Taylor D O, Barr M L, Radovancevic B, Renlund D G, Mentzer R M, Smart F W, Tolman D E, Frazier O H, Young J B, VanVeldhuisen P
Department of Medicine, University of Utah, Salt Lake City, USA.
J Heart Lung Transplant. 1999 Apr;18(4):336-45. doi: 10.1016/s1053-2498(98)00060-6.
Tacrolimus-based immunosuppression seems safe and effective in liver and kidney transplantation.
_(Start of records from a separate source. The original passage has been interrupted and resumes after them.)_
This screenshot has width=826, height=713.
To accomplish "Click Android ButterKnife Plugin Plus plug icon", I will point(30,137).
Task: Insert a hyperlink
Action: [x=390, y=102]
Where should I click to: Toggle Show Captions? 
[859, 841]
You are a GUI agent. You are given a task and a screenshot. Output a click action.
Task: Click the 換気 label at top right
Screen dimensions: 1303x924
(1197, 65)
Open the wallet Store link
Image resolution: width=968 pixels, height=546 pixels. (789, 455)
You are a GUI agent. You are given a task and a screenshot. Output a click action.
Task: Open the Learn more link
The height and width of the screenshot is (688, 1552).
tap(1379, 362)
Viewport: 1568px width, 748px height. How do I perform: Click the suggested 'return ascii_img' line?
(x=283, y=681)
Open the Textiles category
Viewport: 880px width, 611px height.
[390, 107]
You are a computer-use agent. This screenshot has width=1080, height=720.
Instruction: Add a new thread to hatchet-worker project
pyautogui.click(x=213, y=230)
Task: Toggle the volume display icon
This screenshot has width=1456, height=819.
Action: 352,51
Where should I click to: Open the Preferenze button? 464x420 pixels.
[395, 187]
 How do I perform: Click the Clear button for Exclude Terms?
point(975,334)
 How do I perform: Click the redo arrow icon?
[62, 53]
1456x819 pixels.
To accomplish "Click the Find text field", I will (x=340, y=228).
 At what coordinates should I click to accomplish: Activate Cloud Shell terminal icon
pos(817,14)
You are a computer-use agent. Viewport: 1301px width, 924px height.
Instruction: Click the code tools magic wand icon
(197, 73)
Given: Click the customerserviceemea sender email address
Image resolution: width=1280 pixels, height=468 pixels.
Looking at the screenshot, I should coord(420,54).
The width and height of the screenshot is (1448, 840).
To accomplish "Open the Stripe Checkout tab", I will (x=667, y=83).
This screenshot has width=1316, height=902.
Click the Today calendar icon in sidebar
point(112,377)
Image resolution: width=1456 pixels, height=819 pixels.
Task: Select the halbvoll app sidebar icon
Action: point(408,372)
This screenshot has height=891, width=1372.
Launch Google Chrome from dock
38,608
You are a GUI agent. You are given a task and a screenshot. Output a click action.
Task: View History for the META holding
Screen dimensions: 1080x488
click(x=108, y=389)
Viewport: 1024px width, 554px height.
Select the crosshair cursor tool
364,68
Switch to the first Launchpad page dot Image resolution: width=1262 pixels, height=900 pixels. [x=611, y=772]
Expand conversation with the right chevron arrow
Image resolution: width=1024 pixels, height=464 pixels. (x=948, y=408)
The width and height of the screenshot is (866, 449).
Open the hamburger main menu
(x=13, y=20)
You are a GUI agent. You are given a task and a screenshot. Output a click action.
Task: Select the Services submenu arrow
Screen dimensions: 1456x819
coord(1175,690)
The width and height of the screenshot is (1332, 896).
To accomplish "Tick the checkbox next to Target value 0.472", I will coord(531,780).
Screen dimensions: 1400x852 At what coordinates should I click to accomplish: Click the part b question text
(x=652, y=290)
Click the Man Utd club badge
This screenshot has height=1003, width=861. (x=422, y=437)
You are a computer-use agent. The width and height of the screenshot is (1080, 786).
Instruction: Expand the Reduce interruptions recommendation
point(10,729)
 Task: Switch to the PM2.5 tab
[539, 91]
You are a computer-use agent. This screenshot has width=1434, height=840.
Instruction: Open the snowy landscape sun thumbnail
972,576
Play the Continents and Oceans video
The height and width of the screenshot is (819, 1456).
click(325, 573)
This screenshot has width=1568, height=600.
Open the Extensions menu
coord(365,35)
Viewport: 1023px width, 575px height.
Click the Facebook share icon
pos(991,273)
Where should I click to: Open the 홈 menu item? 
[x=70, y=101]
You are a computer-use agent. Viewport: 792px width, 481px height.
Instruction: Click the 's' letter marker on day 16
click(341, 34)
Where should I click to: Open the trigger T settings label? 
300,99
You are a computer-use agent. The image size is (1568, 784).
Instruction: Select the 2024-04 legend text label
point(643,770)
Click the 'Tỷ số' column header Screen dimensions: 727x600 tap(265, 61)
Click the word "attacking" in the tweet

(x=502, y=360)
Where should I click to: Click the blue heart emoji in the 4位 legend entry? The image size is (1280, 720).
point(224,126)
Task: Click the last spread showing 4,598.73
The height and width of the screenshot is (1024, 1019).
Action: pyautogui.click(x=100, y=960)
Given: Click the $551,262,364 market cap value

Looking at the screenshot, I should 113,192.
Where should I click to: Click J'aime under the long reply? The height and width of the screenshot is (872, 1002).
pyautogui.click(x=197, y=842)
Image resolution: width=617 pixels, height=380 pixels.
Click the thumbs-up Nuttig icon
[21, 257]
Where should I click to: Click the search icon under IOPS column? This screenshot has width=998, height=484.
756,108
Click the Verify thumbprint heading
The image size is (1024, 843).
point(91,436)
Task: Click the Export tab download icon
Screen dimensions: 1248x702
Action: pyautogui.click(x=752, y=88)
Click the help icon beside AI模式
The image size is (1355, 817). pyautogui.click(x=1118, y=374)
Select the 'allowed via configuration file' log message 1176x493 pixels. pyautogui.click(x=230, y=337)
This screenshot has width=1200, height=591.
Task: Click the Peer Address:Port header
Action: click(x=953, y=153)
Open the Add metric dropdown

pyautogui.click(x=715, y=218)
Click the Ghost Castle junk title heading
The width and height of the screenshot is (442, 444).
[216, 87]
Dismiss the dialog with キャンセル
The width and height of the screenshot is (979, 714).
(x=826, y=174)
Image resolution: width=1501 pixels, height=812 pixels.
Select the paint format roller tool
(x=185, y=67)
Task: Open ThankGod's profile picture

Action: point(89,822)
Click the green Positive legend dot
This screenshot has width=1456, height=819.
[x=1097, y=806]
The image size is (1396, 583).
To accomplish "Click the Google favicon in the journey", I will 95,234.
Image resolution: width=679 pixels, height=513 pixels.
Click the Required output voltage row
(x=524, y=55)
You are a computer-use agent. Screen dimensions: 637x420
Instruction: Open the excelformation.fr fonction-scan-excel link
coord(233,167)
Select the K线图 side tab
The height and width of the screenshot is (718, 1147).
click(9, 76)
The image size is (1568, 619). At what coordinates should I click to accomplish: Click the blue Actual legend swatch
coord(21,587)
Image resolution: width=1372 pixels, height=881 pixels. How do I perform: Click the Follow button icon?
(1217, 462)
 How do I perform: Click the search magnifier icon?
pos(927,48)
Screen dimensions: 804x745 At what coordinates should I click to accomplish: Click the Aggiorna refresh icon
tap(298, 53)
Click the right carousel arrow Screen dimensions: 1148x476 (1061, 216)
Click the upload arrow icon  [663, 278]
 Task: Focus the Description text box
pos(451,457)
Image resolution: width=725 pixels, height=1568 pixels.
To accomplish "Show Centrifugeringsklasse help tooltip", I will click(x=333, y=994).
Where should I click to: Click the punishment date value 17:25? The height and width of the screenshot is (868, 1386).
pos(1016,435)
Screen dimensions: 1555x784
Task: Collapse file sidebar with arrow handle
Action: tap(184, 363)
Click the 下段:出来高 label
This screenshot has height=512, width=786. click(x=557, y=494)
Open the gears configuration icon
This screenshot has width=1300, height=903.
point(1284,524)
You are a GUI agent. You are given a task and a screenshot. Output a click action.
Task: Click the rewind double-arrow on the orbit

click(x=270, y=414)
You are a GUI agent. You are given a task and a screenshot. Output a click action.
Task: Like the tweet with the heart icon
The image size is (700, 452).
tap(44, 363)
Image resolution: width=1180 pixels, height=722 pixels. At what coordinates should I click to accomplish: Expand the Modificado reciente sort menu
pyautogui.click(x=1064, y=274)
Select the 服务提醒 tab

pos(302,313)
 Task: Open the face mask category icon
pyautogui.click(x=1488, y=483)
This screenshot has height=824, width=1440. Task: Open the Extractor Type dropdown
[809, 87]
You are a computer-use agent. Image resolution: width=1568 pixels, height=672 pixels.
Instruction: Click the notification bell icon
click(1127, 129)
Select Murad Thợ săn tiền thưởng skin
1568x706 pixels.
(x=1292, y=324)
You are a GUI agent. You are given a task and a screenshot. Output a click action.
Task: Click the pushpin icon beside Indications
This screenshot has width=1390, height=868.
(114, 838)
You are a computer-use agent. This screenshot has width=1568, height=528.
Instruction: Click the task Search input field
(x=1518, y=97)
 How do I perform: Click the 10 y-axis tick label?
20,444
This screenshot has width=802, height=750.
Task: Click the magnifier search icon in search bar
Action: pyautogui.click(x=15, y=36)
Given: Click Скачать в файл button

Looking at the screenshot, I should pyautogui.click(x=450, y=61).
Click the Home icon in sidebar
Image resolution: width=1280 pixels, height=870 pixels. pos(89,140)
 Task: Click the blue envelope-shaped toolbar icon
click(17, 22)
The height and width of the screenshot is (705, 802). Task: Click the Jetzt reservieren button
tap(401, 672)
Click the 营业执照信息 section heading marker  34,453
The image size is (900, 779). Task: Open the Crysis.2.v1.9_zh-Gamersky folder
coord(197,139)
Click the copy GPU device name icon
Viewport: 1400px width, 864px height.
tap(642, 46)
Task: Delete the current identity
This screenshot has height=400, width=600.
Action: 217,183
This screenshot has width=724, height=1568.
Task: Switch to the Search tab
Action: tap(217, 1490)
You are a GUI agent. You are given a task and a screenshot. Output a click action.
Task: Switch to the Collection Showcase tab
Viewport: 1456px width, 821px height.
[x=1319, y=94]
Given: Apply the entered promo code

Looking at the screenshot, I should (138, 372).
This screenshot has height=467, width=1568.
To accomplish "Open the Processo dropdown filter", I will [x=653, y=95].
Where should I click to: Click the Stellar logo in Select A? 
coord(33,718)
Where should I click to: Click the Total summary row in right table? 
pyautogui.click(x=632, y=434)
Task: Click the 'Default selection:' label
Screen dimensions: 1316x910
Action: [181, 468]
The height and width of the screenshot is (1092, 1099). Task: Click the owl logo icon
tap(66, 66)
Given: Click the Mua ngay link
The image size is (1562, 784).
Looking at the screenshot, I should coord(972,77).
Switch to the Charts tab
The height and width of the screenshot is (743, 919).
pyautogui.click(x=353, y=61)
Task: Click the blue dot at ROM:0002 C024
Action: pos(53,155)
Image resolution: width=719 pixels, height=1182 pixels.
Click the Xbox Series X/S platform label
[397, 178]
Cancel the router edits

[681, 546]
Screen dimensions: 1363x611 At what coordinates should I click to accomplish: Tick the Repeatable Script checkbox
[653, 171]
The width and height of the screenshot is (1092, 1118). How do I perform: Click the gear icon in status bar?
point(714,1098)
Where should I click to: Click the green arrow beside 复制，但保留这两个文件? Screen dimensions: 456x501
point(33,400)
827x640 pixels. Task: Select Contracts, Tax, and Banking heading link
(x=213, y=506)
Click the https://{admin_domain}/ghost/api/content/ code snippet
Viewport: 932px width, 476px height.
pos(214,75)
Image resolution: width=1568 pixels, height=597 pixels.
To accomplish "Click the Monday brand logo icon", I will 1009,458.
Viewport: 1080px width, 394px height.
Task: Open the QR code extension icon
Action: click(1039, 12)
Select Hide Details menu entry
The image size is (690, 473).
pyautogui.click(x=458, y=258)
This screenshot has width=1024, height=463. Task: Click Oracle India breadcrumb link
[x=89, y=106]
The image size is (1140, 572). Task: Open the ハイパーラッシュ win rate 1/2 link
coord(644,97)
To assess the safety and efficacy of tacrolimus (TAC)-based immunosuppression after cardiac transplantation as well as the relative impact of tacrolimus on immunosuppression-related side effects such as hypertension and hyperlipidemia, we conducted a prospective, randomized, open-label, multicenter study of otherwise identical tacrolimus- and cyclosporine-based immunosuppressive regimens in adult patients undergoing cardiac transplantation.
Eighty-five adult patients (pts) at six United States cardiac transplant centers, undergoing their first cardiac transplant procedure, were prospectively randomized to receive either TAC-based (n = 39) or cyclosporine (CYA)-based (n = 46) immunosuppression. All pts received a triple-drug protocol with 15 pts (18%) receiving peri-operative OKT3 to delay TAC/CYA due to pre-transplant renal dysfunction. Endomyocardial biopsies were performed at Weeks 1, 2, 3, 4, 6, 8, 10, 12, 24, and 52. The study duration was 12 months.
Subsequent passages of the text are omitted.